Umanamente, qual è il traguardo più importante che hai tagliato? Nel preciso istante in cui alzi le braccia al cielo in segno di vittoria, quali immagini ti scorrono davanti agli occhi?

«I volti dei miei figli: Sara, Serena, Daniele, Sofia. Sono loro il successo più grande che ho conseguito come uomo. Poi il sorriso di Elisabetta, mia madre: era lei che, quando ero piccolo, si caricava la fisarmonica in spalla e prendeva con me l’autobus per andare a lezione di musica. C’era lei con me quando, in un negozio di Bologna, da un juke-box sentii per la prima volta le note di “Atlantis” degli Shadows e mi resi conto che quello della Fender Stratocaster di Hank Marvin era il suono più bello che esistesse al mondo.»

Tra le cose più belle che esistono al mondo, di certo il dono di essere genitori. Dodi, che padre sei stato?

«Con Sara, Serena e Daniele non sono stato presente come meritavano e volevo, ma ora che i miei ritmi lavorativi non sono frenetici come nei decenni passati ho modo di godermi maggiormente la famiglia e veder crescere Sofia.»

Nell’ottobre del 2009, grazie a tua figlia Sara, sei stato il primo dei Pooh a diventare nonno. Cos’è che vorresti riuscire a trasmettere a tua nipote Victoria e alle generazioni che verranno?

«Di essere persone concrete, con solide basi e progetti precisi. Ma di tenere sempre aperta quella metaforica finestra che permette di guardare al mondo con curiosità e di comunicare con esso attraverso la propria creatività.»

Per un artista la creatività è il canale privilegiato dove scorre e confluisce la propria libertà di espressione. Ti senti un artista libero?

«Nel corso dei miei cinquant’anni di carriera ho avuto la possibilità di esprimere la mia creatività, di evolvere artisticamente e sviluppare un mio sound: mi sono espresso con il linguaggio pop, rock, fingerstyle, fusion, ho conseguito un diploma accademico honoris causa di secondo livello in “Chitarra elettrica jazz” ed ancora studio e sperimento. Sono compositore, arrangiatore, paroliere. In tutto questo c’è la mia libertà di essere artista e uomo.»

Guardandoti allo specchio, oggi chi vedi?

«Vedo un ragazzo che ha lavorato sodo per conquistarsi il biglietto per il fantomatico treno che capita una volta sola nella vita. Vedo un uomo che ha percorso tanti chilometri, sia su strada che sui manici delle chitarre. Vedo una vita piena di soddisfazioni, di gioie e qualche errore, come è normale che sia.»

Tra le piccole e preziosissime “perle” del tuo percorso artistico, qual è quella che, più di altre, ti piacerebbe venisse custodita?

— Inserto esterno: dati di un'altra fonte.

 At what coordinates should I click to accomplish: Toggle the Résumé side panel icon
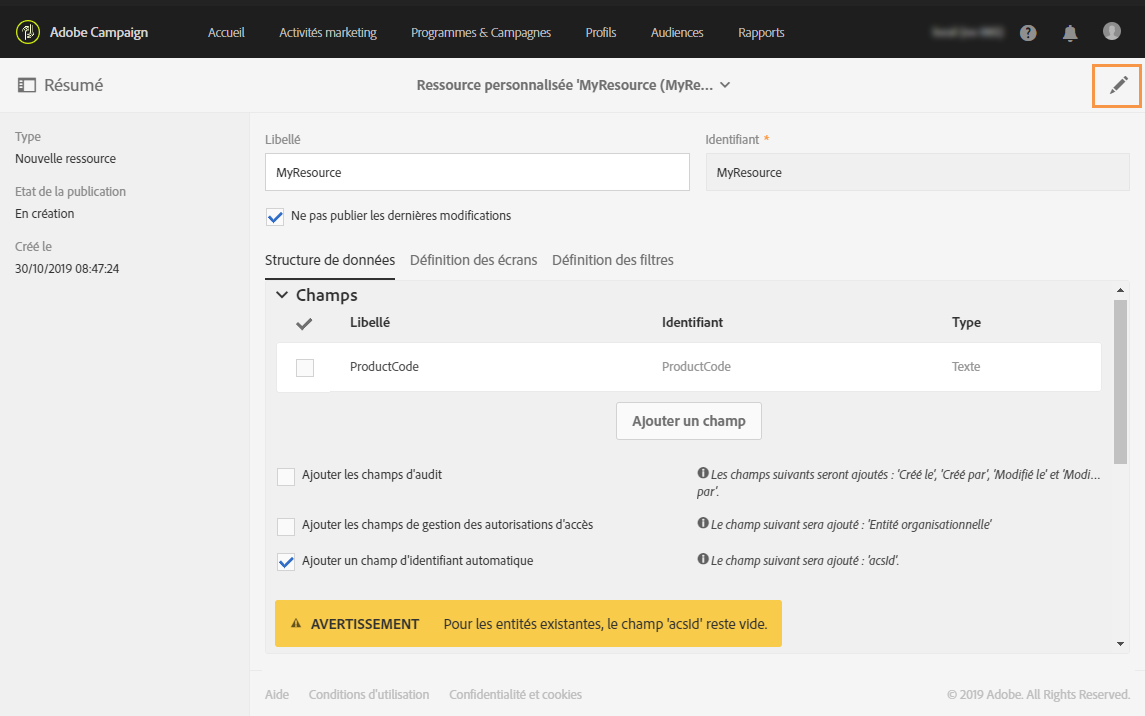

«È difficile scegliere, perché ogni mia canzone racchiude in sé una serie di esperienze e ricordi noti a me solo. Senza dubbio, come artista, l’assolo del brano “Parsifal” è stato uno dei treni presi al volo: in quel caso la preziosa opportunità di dimostrare musicalmente da cosa partivo e chi puntavo a diventare. Come uomo, ho estremamente caro lo strumentale “Vale”, composto per celebrare il ricordo di Valerio Negrini, scomparso nel 2013. Ho trasposto in note ciò che l’amicizia rappresenta per me, l’affetto per un amico vero, i ricordi che ho di lui ed i segreti che ci siamo raccontati negli anni. Ma più di tutto, la riconoscenza per aver visto in un ragazzino di diciassette anni l’uomo e il chitarrista che sarei diventato.»